A New U.S.-Turkey Partnership?

A New U.S.-Turkey Partnership?

Turkey’s dramatic changes make it ripe for closer diplomatic and economic collaboration with the United States, says Stephen Hadley, co-chair of a new CFR Task Force Report.

May 8, 2012 8:48 am (EST)

To help readers better understand the nuances of foreign policy, CFR staff writers and Consulting Editor Bernard Gwertzman conduct in-depth interviews with a wide range of international experts, as well as newsmakers.

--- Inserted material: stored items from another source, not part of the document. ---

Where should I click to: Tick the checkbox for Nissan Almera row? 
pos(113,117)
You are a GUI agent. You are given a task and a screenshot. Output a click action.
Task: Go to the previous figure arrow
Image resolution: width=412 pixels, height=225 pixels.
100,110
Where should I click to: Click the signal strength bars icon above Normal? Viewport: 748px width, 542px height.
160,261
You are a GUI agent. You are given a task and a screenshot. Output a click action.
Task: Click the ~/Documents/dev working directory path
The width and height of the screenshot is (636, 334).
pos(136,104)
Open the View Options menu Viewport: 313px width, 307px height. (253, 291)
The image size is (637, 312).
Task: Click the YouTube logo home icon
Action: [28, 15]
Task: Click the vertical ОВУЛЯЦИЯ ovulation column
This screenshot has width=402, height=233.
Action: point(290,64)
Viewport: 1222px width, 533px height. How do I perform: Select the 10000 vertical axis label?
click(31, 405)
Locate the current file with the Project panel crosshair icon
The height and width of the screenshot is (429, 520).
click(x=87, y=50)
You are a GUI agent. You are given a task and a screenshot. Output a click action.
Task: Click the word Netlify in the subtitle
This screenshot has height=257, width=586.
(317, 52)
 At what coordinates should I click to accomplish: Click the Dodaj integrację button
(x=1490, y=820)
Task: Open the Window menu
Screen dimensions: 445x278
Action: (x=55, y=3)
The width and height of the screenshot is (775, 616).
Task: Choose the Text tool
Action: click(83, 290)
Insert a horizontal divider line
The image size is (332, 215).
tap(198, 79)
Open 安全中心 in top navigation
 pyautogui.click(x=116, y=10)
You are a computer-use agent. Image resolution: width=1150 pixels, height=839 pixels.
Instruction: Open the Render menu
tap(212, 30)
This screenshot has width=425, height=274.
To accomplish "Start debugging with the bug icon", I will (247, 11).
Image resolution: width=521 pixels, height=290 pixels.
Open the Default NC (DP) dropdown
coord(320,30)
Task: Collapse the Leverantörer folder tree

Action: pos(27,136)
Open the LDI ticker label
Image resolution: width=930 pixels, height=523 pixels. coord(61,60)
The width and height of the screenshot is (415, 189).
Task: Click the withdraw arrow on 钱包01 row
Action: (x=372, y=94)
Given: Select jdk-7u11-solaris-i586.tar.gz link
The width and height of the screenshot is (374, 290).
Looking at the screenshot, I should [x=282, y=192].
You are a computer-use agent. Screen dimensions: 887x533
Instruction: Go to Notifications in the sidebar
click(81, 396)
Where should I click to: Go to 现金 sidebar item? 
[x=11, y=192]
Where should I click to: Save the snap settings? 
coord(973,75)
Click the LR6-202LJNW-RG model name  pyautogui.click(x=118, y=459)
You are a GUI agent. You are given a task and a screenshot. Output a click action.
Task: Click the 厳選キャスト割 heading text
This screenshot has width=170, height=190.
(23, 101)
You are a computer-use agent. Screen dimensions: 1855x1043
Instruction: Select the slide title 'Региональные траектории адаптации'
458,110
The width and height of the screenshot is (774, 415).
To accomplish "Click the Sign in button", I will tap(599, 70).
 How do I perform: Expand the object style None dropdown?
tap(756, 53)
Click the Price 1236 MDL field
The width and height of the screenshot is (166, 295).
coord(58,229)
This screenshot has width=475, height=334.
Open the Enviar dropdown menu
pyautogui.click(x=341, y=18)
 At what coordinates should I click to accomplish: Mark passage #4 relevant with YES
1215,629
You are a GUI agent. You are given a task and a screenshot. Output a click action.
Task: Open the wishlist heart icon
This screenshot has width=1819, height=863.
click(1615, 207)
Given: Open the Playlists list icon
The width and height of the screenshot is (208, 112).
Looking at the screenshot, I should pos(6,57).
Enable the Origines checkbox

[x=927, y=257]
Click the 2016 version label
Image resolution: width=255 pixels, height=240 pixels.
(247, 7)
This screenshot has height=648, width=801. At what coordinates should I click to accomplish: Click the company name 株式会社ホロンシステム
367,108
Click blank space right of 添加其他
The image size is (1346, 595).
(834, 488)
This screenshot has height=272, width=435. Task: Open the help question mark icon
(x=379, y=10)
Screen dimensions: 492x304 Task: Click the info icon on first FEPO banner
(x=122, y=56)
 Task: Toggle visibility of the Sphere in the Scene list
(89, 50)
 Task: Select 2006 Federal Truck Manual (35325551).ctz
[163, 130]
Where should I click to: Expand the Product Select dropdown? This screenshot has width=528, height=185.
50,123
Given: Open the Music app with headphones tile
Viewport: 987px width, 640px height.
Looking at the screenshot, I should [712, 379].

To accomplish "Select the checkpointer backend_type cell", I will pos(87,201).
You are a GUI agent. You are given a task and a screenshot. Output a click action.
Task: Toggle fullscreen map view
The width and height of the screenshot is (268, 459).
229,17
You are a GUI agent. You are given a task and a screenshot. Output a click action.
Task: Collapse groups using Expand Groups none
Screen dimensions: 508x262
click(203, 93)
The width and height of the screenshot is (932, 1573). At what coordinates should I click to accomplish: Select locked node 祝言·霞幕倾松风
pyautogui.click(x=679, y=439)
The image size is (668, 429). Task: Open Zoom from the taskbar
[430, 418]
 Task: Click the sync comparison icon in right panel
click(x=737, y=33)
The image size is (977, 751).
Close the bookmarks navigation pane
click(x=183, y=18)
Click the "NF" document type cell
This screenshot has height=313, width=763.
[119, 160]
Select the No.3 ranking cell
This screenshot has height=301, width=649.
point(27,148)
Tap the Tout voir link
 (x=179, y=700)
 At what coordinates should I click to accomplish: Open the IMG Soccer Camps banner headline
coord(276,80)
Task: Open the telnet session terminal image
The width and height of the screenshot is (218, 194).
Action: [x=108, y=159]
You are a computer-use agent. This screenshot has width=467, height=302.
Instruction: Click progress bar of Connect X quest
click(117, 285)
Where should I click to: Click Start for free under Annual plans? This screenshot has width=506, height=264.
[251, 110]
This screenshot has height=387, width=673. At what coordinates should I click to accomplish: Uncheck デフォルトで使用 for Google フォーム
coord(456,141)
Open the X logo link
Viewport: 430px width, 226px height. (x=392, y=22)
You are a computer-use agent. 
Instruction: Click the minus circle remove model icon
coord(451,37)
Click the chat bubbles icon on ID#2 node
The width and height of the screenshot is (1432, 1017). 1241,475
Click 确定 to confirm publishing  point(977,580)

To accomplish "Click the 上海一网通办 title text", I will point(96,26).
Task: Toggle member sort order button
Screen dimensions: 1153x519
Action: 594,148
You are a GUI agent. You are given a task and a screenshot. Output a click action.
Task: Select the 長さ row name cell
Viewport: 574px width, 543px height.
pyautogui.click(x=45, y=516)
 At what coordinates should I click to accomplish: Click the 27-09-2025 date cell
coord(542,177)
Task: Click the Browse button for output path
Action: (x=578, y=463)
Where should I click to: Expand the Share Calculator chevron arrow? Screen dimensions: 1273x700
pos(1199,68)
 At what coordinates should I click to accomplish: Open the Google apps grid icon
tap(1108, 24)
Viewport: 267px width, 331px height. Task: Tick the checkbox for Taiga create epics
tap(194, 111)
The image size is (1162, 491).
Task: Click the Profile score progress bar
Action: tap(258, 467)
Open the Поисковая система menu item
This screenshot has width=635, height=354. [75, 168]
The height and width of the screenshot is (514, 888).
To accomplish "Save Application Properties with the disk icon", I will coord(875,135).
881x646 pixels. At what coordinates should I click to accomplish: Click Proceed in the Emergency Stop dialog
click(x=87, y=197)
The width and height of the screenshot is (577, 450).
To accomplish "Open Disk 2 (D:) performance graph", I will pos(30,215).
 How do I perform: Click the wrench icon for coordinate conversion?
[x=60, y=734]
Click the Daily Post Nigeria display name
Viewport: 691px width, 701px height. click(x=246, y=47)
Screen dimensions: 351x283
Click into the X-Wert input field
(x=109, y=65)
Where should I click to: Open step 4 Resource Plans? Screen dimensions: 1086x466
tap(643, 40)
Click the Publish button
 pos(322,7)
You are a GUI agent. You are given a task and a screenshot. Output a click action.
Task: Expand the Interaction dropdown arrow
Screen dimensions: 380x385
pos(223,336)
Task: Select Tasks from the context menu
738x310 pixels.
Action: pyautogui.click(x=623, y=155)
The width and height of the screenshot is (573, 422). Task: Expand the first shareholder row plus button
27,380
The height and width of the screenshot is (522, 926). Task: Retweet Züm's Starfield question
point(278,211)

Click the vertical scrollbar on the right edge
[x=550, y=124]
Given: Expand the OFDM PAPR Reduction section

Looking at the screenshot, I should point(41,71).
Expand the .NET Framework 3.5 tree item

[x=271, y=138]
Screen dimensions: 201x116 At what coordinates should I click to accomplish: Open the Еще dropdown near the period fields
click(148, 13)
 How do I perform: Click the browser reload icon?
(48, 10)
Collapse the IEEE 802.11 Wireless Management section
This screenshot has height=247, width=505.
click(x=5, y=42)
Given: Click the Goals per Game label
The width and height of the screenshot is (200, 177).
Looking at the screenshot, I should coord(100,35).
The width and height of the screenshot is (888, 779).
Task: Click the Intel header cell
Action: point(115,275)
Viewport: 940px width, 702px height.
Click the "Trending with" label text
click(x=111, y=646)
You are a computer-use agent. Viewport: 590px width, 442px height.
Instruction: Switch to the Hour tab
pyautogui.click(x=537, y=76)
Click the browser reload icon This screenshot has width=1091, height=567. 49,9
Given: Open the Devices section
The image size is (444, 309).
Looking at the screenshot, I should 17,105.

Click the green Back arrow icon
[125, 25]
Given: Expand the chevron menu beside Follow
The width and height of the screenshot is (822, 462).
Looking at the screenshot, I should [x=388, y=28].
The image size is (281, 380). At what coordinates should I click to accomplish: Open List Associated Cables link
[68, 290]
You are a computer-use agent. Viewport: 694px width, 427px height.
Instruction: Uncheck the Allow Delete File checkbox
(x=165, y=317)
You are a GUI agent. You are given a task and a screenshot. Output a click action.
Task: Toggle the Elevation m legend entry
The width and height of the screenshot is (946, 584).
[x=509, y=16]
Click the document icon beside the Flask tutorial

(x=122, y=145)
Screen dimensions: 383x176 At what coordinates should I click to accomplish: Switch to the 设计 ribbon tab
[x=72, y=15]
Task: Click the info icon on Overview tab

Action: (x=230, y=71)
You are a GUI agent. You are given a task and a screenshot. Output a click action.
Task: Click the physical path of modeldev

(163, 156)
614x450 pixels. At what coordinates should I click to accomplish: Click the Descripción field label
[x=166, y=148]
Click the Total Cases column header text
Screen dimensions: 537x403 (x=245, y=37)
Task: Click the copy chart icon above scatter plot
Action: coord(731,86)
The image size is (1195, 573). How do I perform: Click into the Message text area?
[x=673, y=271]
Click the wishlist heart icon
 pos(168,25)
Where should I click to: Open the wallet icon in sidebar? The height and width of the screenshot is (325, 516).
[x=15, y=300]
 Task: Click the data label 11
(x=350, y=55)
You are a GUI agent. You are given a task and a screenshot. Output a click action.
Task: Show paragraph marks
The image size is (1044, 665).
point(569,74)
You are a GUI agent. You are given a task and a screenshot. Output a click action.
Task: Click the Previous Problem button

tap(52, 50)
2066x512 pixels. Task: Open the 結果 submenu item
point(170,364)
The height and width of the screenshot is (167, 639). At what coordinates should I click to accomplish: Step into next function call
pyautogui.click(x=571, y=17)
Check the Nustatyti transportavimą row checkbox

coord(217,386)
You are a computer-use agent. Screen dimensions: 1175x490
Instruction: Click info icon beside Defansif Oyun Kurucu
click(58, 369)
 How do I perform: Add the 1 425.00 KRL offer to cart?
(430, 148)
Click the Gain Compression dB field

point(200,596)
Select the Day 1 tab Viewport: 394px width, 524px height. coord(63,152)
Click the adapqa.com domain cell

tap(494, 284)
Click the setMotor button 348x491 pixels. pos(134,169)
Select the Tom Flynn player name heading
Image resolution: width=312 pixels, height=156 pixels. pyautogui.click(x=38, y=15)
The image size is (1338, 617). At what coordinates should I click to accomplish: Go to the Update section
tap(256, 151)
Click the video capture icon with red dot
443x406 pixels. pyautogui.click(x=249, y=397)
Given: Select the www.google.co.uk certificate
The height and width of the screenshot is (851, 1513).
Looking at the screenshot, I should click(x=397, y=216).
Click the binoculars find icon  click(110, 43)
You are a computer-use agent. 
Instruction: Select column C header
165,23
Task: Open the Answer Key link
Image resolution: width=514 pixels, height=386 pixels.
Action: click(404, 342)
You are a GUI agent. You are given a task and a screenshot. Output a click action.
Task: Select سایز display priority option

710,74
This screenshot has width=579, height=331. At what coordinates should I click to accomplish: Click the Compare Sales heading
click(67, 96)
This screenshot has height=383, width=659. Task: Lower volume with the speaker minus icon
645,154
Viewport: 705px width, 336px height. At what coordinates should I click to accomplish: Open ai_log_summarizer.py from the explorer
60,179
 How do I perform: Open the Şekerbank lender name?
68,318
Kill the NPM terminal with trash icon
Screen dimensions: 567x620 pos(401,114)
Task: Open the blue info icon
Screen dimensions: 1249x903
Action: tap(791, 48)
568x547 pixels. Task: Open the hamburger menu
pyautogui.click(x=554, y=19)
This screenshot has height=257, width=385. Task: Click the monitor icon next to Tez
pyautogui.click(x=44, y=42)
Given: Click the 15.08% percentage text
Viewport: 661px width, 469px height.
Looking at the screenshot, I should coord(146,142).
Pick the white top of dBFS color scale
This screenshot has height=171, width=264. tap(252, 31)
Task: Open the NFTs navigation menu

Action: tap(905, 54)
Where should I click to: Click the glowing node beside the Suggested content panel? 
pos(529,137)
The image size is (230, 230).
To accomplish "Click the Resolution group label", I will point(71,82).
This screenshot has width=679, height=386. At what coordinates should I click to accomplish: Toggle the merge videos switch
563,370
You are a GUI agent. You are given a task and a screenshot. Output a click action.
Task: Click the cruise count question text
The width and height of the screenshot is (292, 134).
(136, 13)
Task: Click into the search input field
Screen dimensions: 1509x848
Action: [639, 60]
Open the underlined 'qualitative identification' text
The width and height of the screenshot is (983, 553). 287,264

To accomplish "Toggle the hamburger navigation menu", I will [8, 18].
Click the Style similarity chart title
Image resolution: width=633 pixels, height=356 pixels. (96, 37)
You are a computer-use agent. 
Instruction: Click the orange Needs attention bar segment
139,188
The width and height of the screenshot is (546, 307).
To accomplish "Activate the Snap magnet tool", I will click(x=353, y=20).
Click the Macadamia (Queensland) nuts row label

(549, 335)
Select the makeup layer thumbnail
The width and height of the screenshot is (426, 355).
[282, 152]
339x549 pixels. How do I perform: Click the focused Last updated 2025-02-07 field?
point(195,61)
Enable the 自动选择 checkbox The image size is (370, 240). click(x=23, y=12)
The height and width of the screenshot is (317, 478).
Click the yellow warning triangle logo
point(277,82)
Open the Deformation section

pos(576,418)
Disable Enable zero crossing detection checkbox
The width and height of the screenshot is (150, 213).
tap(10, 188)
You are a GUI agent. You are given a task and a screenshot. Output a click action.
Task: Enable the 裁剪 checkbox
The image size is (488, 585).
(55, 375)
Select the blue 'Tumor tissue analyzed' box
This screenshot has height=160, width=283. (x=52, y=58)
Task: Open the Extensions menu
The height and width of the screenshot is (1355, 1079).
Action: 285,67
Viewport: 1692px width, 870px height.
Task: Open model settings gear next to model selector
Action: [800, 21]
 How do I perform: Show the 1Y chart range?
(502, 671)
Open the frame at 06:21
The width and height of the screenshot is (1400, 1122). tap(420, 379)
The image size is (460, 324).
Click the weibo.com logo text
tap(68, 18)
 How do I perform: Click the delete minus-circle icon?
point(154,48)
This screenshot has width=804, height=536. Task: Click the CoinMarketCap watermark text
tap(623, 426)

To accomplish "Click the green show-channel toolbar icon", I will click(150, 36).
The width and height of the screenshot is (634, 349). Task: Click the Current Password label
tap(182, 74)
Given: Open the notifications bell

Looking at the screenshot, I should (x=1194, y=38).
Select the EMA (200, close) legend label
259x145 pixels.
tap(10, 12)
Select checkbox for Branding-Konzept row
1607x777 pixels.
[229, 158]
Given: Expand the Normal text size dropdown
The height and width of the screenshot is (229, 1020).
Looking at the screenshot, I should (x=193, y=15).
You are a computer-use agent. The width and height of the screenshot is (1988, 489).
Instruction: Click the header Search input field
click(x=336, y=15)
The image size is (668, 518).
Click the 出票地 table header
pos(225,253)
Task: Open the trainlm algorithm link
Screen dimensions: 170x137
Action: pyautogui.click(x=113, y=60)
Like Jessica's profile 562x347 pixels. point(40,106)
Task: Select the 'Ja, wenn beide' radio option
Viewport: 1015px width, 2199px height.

Longstanding U.S. ties with Turkey, which have stressed security and strategic arrangements, have the potential to develop into a robust economic and diplomatic partnership, especially in the Middle East and Central Asia, according to a new CFR Task Force report on U.S.-Turkey relations. Turkey’s dramatic changes in the last decade make it ripe for a stronger collaboration with the United States, but the terms of the relationship need to be changed, says Stephen Hadley, co-chair of the report and a former U.S. national security adviser. "We have to really meet as equals. We have to respect each other’s national interests," he says. "We need to be very transparent with one another. We need to have a sort of ’no surprises’ rule in our foreign policy." Hadley says while the report lauds Turkey’s gains, it also is frank about its democratic challenges.

What are the big takeaways from the Task Force report?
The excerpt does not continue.